Investigators intend to explore whether there is a link between those who stormed the Capitol and those who may have influenced them by promoting election fraud conspiracy theories, the paper said.
The investigation does not necessarily mean that the men will face criminal charges, people familiar with the case told The Post.
“We are investigating potential ties between those physically involved in the attack on the Capitol and individuals who may have influenced them, such as Roger Stone, Alex Jones, and [Stop the Steal organizer] Ali Alexander,” an unnamed US official told the paper.
All three men made unsubstantiated claims of election fraud in the lead-up to the Capitol siege.

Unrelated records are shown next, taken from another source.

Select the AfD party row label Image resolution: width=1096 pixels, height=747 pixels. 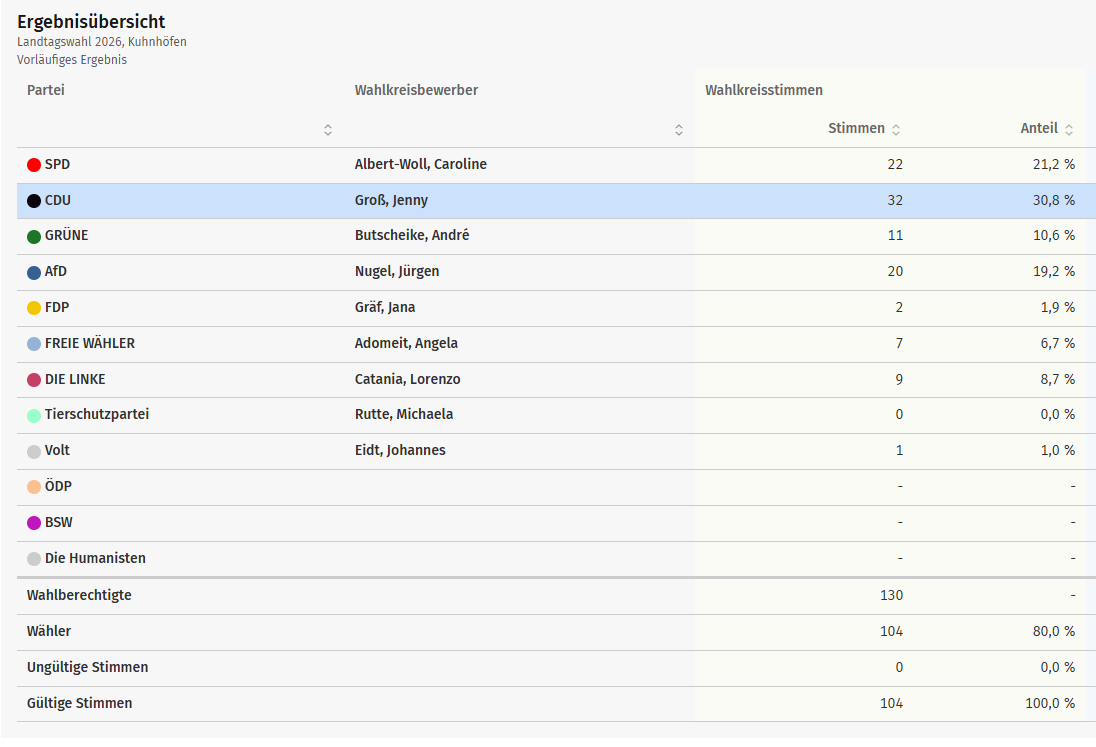coord(56,272)
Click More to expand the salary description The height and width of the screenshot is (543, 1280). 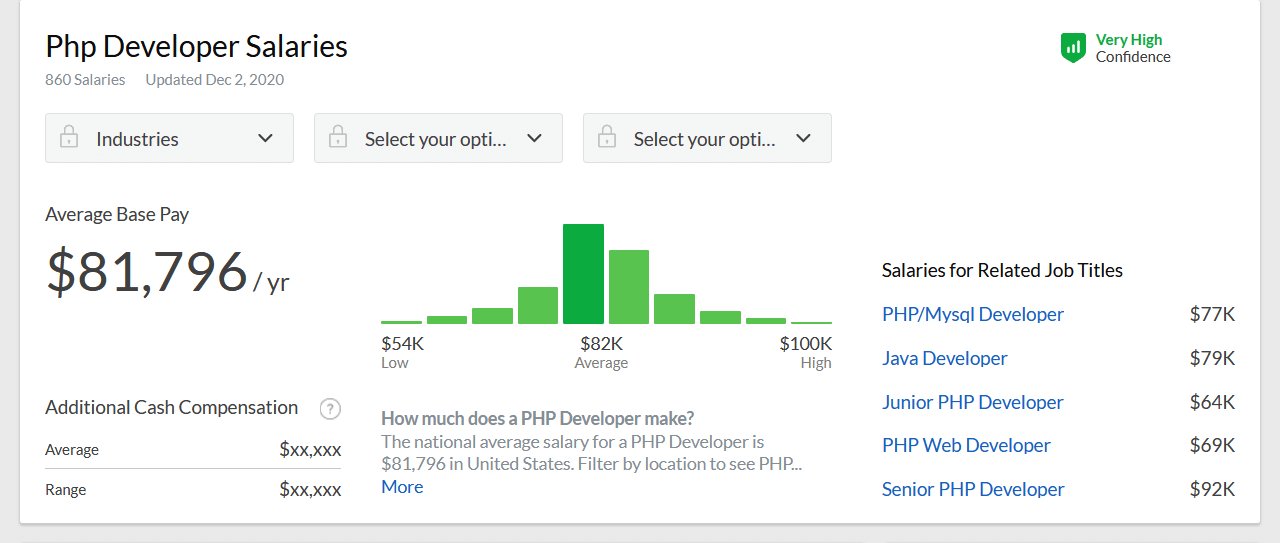pos(402,487)
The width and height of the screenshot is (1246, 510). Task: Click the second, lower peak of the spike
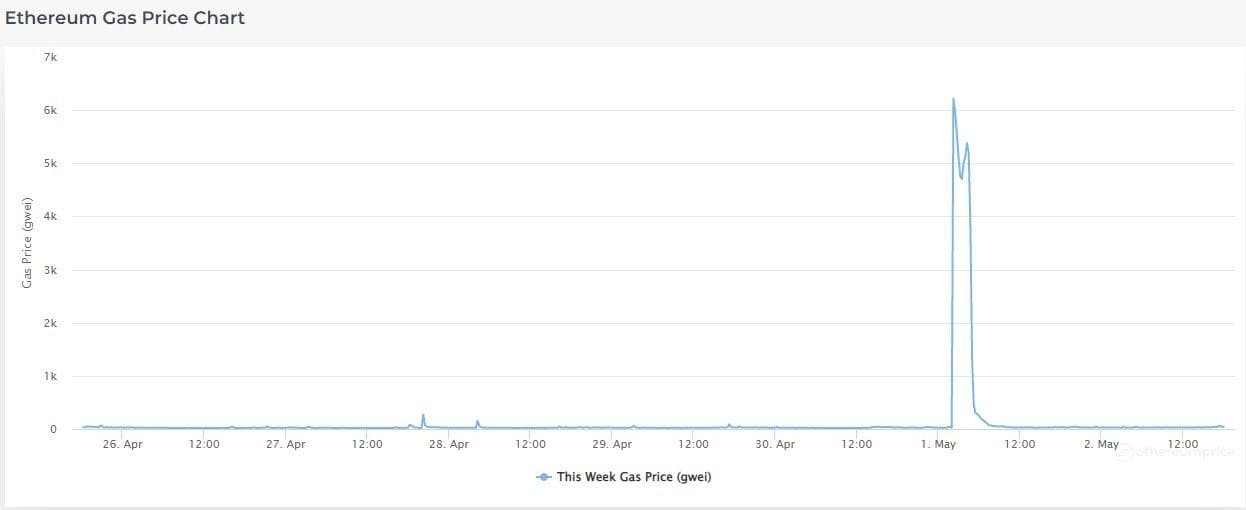(967, 143)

On one occasion, Stone baselessly claimed that North Korea had interfered in the presidential election by shipping in ballots through Maine ports.
The longtime friend of former President Donald Trump also spoke at a rally in front of the Supreme Court the day before the insurrection. He was reportedly flanked by extremists who later stormed the Capitol.
Jones, who also gave a speech at this event, posted a video on his website InfoWars.com of him telling a crowd: “We have only begun to resist the globalists. We have only begun our fight against their tyranny. They have tried to steal this election in front of everyone.”
He has publicly stated that his media company funded the Stop the Steal rally— the precursor to the Capitol siege.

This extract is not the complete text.